## EXERCISE BRIEF
Select each line of the data below that contains the word "perform" and copy it in full.

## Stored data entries
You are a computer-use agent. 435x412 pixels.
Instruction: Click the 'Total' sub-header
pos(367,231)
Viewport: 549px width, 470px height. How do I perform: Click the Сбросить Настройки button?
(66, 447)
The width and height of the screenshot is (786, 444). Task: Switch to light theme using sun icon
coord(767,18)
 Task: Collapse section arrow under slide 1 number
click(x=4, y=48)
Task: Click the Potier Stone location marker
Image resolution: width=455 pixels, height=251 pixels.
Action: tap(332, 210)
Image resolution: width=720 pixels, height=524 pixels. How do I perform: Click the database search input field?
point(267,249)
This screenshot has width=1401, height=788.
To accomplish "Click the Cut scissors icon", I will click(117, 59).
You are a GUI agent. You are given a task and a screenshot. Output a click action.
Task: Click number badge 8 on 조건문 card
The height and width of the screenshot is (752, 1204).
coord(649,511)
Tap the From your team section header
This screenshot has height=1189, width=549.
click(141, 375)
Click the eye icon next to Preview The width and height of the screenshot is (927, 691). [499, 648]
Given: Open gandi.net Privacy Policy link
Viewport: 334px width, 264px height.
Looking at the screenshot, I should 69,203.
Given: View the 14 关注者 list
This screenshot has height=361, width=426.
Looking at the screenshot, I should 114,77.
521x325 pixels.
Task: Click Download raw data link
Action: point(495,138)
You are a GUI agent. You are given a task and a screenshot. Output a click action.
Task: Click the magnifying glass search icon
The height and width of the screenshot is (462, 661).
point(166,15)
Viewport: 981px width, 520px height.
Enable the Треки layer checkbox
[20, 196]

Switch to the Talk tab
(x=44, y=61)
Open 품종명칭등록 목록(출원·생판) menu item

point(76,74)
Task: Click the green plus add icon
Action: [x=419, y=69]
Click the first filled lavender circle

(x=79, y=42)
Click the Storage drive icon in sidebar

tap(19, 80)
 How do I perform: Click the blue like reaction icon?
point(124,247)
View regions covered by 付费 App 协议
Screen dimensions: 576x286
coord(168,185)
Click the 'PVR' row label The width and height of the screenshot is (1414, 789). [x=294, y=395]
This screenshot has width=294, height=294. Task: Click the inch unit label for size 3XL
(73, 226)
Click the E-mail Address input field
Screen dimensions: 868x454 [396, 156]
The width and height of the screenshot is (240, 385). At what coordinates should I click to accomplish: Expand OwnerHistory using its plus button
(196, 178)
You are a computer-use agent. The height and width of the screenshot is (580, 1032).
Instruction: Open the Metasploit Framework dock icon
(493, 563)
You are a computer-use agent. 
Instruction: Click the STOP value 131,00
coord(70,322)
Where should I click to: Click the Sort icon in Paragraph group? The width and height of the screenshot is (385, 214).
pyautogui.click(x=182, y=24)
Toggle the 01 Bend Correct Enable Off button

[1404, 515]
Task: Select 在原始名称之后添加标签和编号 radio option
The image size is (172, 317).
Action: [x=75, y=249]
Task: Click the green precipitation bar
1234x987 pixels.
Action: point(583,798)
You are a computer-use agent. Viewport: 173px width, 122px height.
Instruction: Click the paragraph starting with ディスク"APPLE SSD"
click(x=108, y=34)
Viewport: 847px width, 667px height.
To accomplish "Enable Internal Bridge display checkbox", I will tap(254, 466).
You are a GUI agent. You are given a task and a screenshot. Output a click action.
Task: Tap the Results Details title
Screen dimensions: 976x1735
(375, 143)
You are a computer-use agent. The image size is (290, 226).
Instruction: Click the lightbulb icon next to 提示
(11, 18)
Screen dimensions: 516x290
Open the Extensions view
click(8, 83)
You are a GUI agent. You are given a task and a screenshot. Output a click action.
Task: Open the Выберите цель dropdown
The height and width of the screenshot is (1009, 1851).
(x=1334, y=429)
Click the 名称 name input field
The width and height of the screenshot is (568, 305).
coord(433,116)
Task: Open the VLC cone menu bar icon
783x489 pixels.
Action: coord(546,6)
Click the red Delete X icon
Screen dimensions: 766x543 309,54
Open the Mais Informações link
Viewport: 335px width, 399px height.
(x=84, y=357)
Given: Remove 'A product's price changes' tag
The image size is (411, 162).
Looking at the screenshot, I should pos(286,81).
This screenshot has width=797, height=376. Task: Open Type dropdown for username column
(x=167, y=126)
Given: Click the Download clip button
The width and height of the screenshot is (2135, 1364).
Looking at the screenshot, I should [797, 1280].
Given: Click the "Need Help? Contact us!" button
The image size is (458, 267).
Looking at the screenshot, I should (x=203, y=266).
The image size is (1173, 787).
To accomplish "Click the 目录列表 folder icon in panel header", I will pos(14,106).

## SOLUTION TO THIS PROBLEM
Viewport: 549px width, 470px height. How do I perform: Click the Сбросить Настройки button?
Image resolution: width=720 pixels, height=524 pixels. How do I perform: Click the database search input field?
 How do I perform: Click the blue like reaction icon?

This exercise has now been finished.